Yes there is this possibility in R, Alis parallel computing comes from the beginnings in R, just take a look at the section of High-Performance and Parallel Computing with R in the CRAN, such the link to expedite.
Yes, you can write in C and call in R if you prefer, like this example:
#include
#include <cufft.h>
/* This function is written for R to compute 1D FFT.
n - [IN] the number of complex we want to compute
inverse - [IN] set to 1 if use inverse mode
h_idata_re - [IN] input data from host (R, real part)
h_idata_im - [IN] input data from host (R, imaginary part)
h_odata_re - [OUT] results (real) allocated by caller
h_odata_im - [OUT] results (imaginary) allocated by caller
*/
extern "C"
void cufft(int *n, int *inverse, double *h_idata_re,
double *h_idata_im, double *h_odata_re, double *h_odata_im)
{
cufftHandle plan;
cufftDoubleComplex *d_data, *h_data;
cudaMalloc((void**)&d_data, sizeof(cufftDoubleComplex)*(*n));
h_data = (cufftDoubleComplex *) malloc(sizeof(cufftDoubleComplex) * (*n));
// Convert data to cufftDoubleComplex type
for(int i=0; i< *n; i++) {
h_data[i].x = h_idata_re[i];
h_data[i].y = h_idata_im[i];
}
cudaMemcpy(d_data, h_data, sizeof(cufftDoubleComplex) * (*n),
cudaMemcpyHostToDevice);
// Use the CUFFT plan to transform the signal in place.

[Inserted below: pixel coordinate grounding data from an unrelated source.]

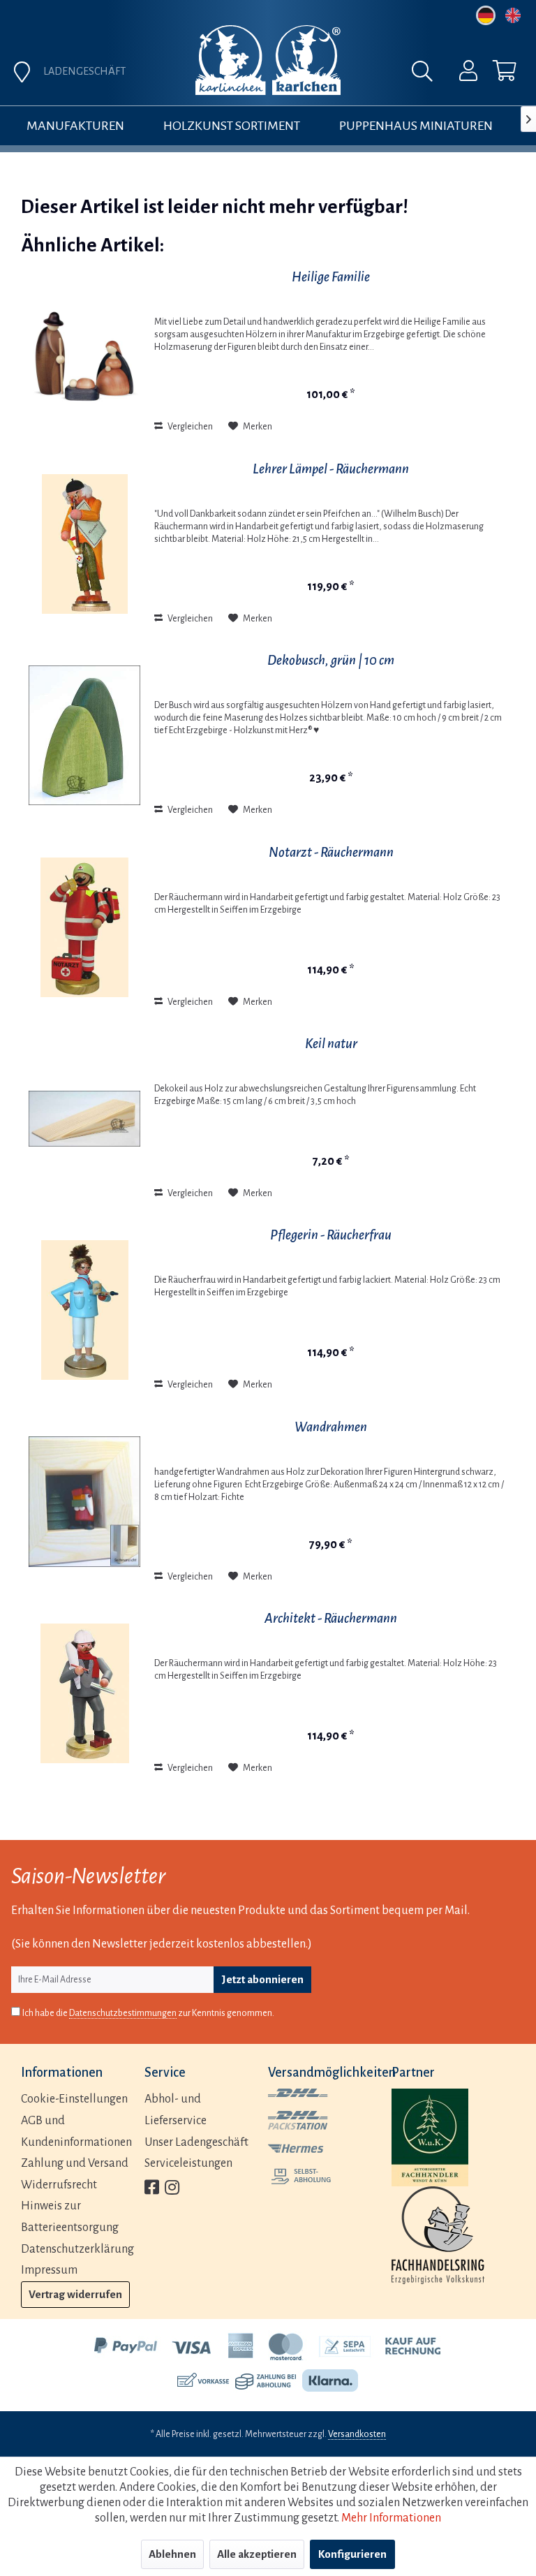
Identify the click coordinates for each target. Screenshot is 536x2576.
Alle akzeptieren (257, 2554)
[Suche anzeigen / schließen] (426, 75)
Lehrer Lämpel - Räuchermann (331, 469)
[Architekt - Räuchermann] (84, 1693)
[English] (513, 15)
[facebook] (151, 2188)
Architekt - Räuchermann (331, 1618)
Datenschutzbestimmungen (123, 2013)
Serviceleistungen (188, 2163)
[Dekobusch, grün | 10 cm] (84, 735)
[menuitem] (459, 74)
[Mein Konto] (459, 74)
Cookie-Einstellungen (74, 2099)
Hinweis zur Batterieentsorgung (70, 2217)
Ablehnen (172, 2554)
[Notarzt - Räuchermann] (84, 927)
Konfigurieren (352, 2554)
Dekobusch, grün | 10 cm (330, 660)
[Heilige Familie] (84, 352)
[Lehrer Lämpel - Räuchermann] (84, 544)
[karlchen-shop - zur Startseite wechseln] (268, 60)
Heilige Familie (331, 277)
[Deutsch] (485, 15)
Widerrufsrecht (59, 2185)
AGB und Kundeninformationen (76, 2131)
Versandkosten (357, 2434)
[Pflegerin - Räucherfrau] (84, 1310)
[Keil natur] (84, 1119)
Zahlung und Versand (74, 2163)
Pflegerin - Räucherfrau (331, 1235)
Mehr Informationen (391, 2518)
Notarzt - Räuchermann (331, 852)
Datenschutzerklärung (77, 2249)
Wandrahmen (331, 1427)
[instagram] (172, 2188)
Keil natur (331, 1043)
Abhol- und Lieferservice (175, 2110)
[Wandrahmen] (84, 1502)
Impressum (49, 2270)
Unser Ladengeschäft (196, 2142)
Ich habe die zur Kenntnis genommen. (148, 2013)
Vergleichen (189, 427)
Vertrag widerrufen (75, 2294)
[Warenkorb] (493, 74)
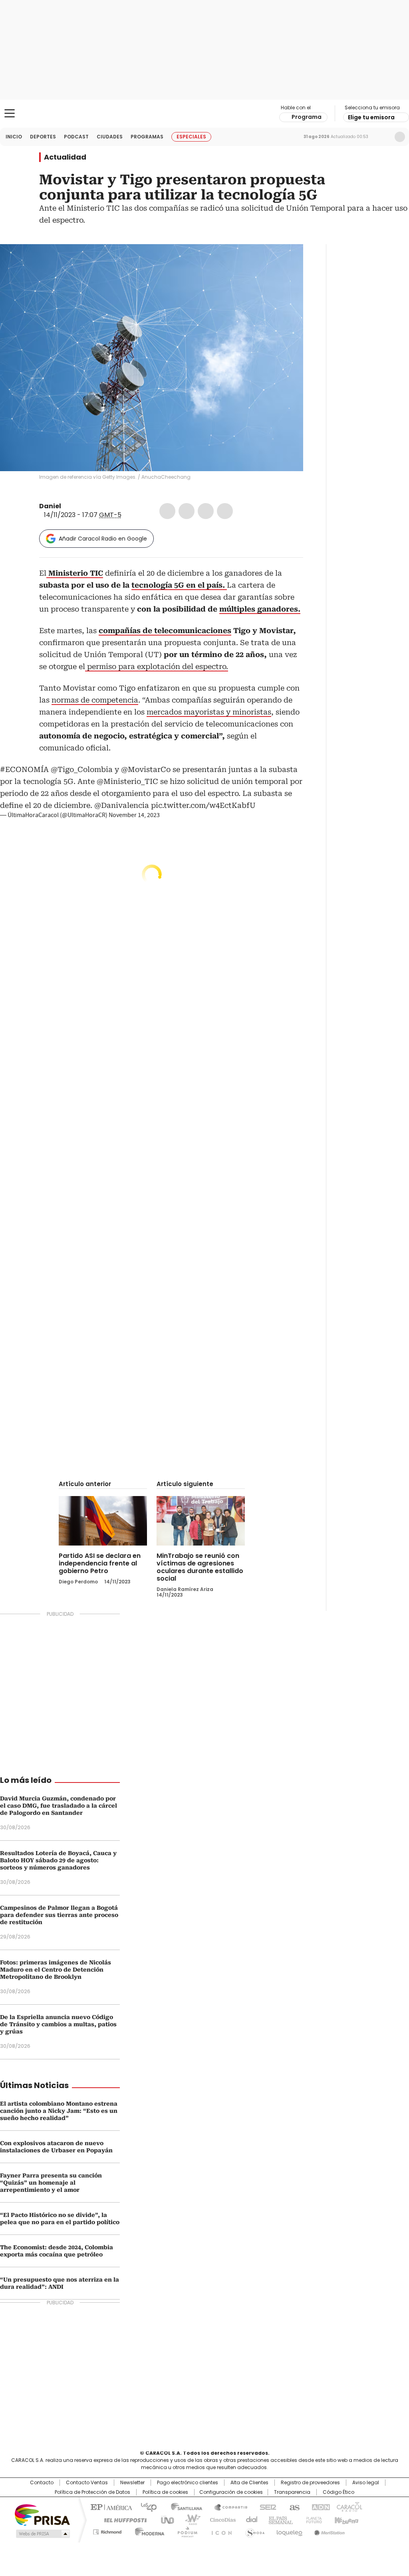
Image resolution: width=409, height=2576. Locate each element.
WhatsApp (225, 511)
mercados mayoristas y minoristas (209, 712)
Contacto (42, 2482)
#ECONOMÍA (24, 769)
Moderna (148, 2530)
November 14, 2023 (134, 815)
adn (319, 2506)
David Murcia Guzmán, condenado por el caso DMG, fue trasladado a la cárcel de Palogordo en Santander (58, 1805)
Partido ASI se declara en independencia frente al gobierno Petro (100, 1563)
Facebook (167, 511)
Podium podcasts (185, 2530)
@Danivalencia (121, 805)
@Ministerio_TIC (127, 781)
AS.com (293, 2506)
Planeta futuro (312, 2519)
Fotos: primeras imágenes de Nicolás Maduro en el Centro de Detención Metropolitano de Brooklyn (55, 1969)
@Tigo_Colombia (82, 769)
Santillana (183, 2506)
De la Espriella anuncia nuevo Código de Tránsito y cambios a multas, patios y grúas (58, 2024)
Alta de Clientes (249, 2482)
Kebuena (345, 2519)
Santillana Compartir (227, 2506)
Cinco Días (220, 2519)
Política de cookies (165, 2492)
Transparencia (292, 2492)
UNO (165, 2519)
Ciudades (110, 136)
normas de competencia (95, 700)
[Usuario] (400, 137)
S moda (254, 2530)
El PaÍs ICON (219, 2530)
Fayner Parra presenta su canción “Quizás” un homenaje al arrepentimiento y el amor (51, 2182)
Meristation (328, 2530)
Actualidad (65, 157)
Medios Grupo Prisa (42, 2533)
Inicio (14, 136)
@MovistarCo (146, 769)
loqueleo (289, 2530)
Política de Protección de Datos (92, 2492)
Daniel (50, 506)
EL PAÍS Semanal (278, 2519)
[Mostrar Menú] (9, 113)
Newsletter (383, 137)
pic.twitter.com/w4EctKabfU (203, 805)
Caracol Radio (204, 114)
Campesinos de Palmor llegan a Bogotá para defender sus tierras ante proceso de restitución (59, 1915)
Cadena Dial (250, 2519)
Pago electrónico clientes (187, 2482)
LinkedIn (206, 511)
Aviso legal (365, 2482)
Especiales (191, 136)
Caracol (349, 2506)
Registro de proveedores (310, 2482)
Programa (307, 117)
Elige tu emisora (371, 117)
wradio (189, 2519)
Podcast (76, 136)
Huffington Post (122, 2519)
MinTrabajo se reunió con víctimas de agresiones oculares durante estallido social (200, 1567)
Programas (147, 136)
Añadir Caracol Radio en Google (103, 539)
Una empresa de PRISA (42, 2514)
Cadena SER (266, 2506)
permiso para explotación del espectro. (156, 666)
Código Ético (338, 2492)
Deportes (43, 136)
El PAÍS (110, 2506)
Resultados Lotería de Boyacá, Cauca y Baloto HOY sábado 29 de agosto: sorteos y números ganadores (58, 1860)
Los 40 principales (146, 2506)
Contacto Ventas (87, 2482)
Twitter (187, 511)
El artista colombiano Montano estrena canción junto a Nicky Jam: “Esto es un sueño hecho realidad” (58, 2110)
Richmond (107, 2530)
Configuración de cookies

cufftPlan1d(&plan, *n, CUFFT_Z2Z, 1);
if (!*inverse ) {
cufftExecZ2Z(plan, d_data, d_data, CUFFT_FORWARD);
} else {
cufftExecZ2Z(plan, d_data, d_data, CUFFT_INVERSE);
}
cudaMemcpy(h_data, d_data, sizeof(cufftDoubleComplex) * (*n),
cudaMemcpyDeviceToHost);
// split cufftDoubleComplex to double array
for(int i=0; i<*n; i++) {
h_odata_re[i] = h_data[i].x;
h_odata_im[i] = h_data[i].y;
}
// Destroy the CUFFT plan and free memory.
cufftDestroy(plan);
cudaFree(d_data);
free(h_data);
}
After wrapping in R:
cufft1D <- function(x, inverse=FALSE)
{
if(!is.loaded("cufft")) {
dyn.load("cufft.so")
}
n <- length(x)
rst <- .C("cufft",
as.integer(n),
as.integer(inverse),
as.double(Re(z)),
as.double(Im(z)),
re=double(length=n),
im=double(length=n))
rst <- complex(real = rst[["re"]], imaginary = rst[["im"]])
return(rst)
}
It’s not that simple, there are some settings and some questions related to libraries, but this up there is just to get an idea. Here on this link has a nice tutorial and tb is the source from where I got the functions.
p.s.: a 2 GB matrix is not so big and heavy if you use the right shapes in your algorithm.
If it was just Ramdrive, I don’t know if it would be exactly a scheduling question, but when it comes to dumping the data matrix there, the question gets really interesting.
– Bacco
The R already rotates and loads in the ram, with certain packets it would give to extend to use the disk to paginate. The load of a matrix of these dimensions takes horrors, because it searches the disk and plays in a variable.
– Araponga Brots
The intention here would be to play in a variable, but the ram memory would be that of the video card. This is because the other matrix inversion commands, etc will be with the gpu
– Araponga Brots
The advantage here is not to use the ram of the pc and send directly to gpu, missing only the commands of execution
– Araponga Brots
this resource does not need to exist in R, if it exists in C I can call the code from R
– Araponga Brots
"this feature does not need to exist in R, if it exists in C I can call the code from R" It may be interesting to edit the question and put C tag, will greatly increase the number of views of the question.